Agamben, também utiliza a noção de dispositivo, mas de um modo um pouco mais amplo a de Foucault: “... chamarei literalmente de dispositivo qualquer coisa que tenha de algum modo a capacidade de capturar, orientar, determinar, interceptar, modelar, controlar e assegurar os gestos, as condutas, as opiniões e os discursos dos viventes.” (AGAMBEN, Giorgio. O que é um dispositivo? Revista outra travessia, n. 05. Florianópolis, 2005, p. 13)
Biopolítica e Governamentalidade
editarComo tecnologia do poder, a biopolítica procura “[...]racionalizar os problemas postos à prática governamental pelos fenômenos próprios de um conjunto de viventes constituídos em população: saúde, higiene, natalidade, longevidade, raça” (FOUCAULT, Michel. Nascimento da biopolítica São Paulo: Martins Fontes. 2008, p.431).
"a proliferação, os nascimentos e a mortalidade, o nível de saúde, a duração da vida, a longevidade, com todas as condições que podem fazê-los variar; tais processos são assumidos mediante toda uma série de intervenções e ‘controles reguladores: uma biopolítica da população’ (FOUCAULT, Michel. História da sexualidade, 1: a vontade de saber. Rio de Janeiro: Graal. 2003. p.131)
A governamentalidade são as “táticas de governo que, a cada instante, permitem definir o que deve ser do âmbito do Estado e o que não deve, o que é público e o que é privado, o que é estatal e o que é não estatal” [...] o conjunto constituído pelas instituições, procedimentos, análises e reflexões, os cálculos e as táticas que permitem exercer uma relação de poder em que (1) o alvo seria a população; (2) a economia política seria a principal forma de conhecimento; e (3) os dispositivos de segurança seriam o instrumento técnico essencial. (FOUCAULT, Michel. Segurança, território e população São Paulo: Martins Fontes. 2008 p.143-145)
Governamentalidade = Problematização (identificação de um "problema" + Normalização (procedimentos aos quais uma população deve adequar-se) + Objetivação (regulamento, atividades e instituições criadas gestão por meio da estatística -coletar e analisar dados)

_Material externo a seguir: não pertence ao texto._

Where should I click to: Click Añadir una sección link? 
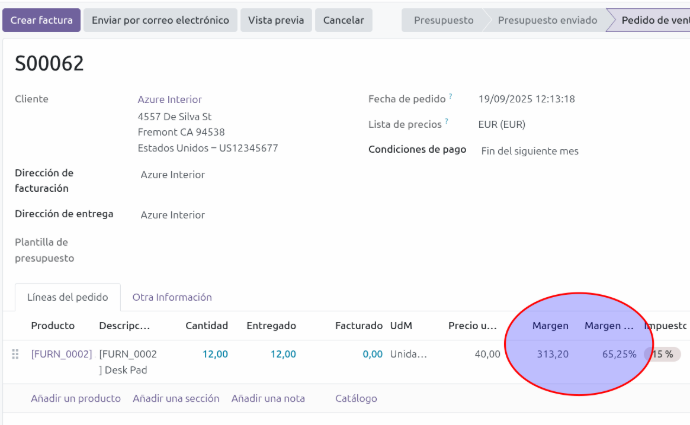(x=175, y=398)
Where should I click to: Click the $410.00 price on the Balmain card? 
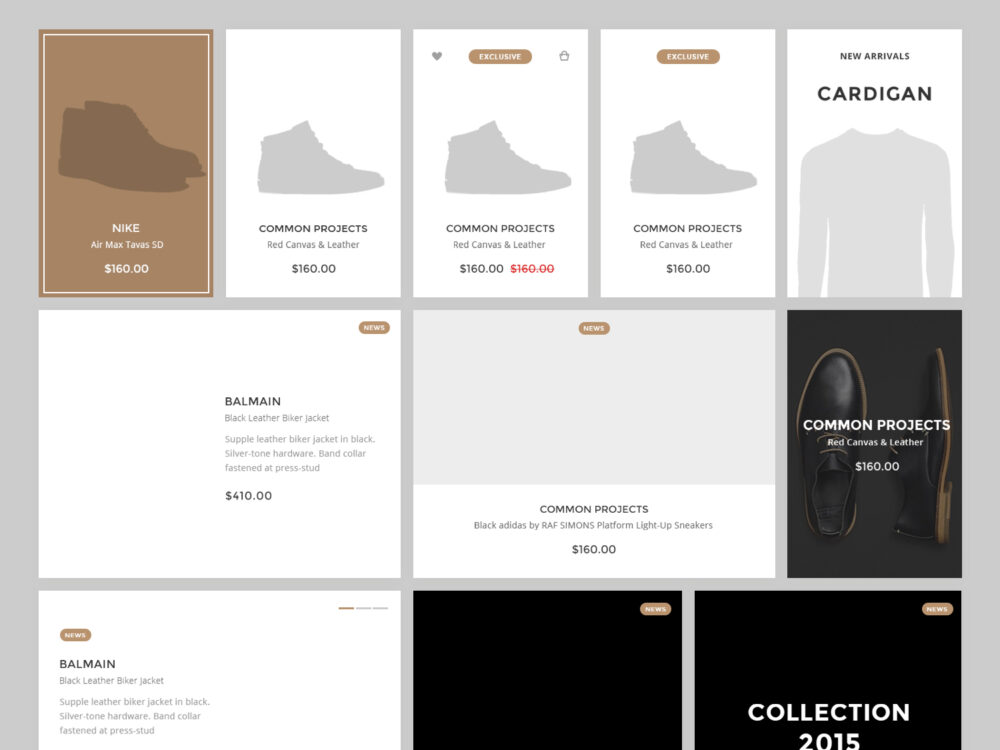click(248, 495)
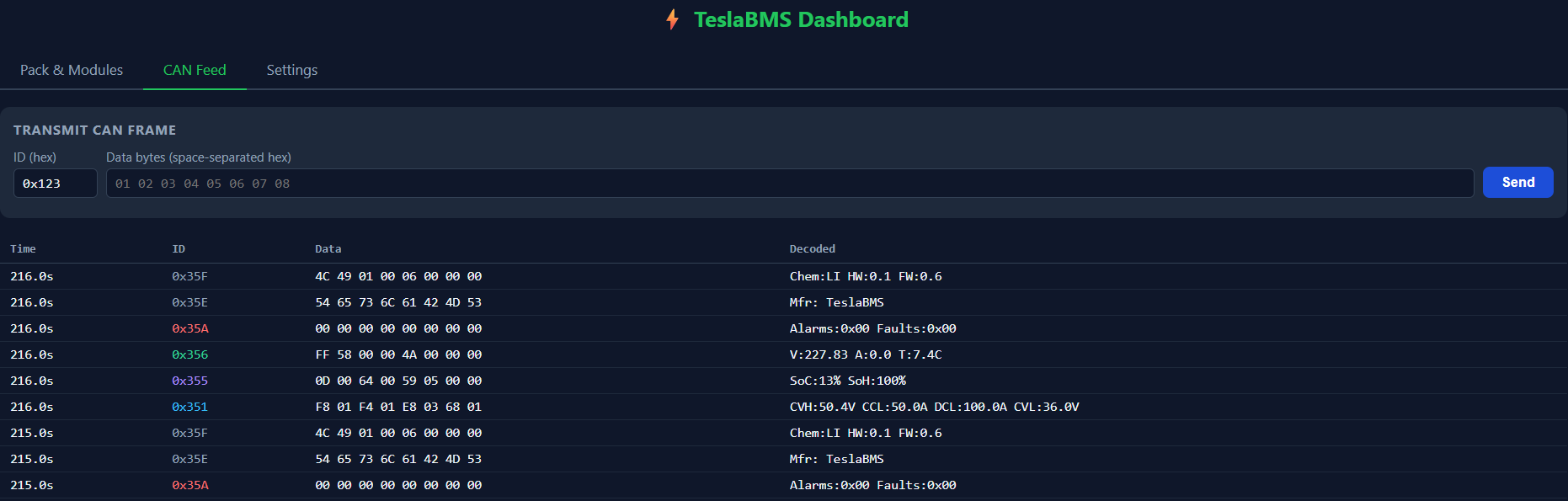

"a criança, o doente, o louco, o condenado se tornaram, cada vez mais facilmente a partir do século XVIII e segundo uma via que é a da disciplina, objeto de descrições individuais e de relatos biográficos. Esta transcrição por escrito das existências reais ... funciona como processo de objetivação e de sujeição. (FOUCAULT, Michel. Vigiar e punir: a história da violência nas prisões Petrópolis, RJ: Vozes. 1999, p. 159)
Para reflexão
editarUm exercício interessante é observar o que acontece com o personagem Kaspar Hauser em "O Enigma de Kaspar Hauser" de Werner Herzog
Como pensar o título do livro de Sueli Carneiro, "O dispositivo da racialidade"
A partir de Agamben, como pensar o uso do VAR (Video Assistant Referee) no futebol?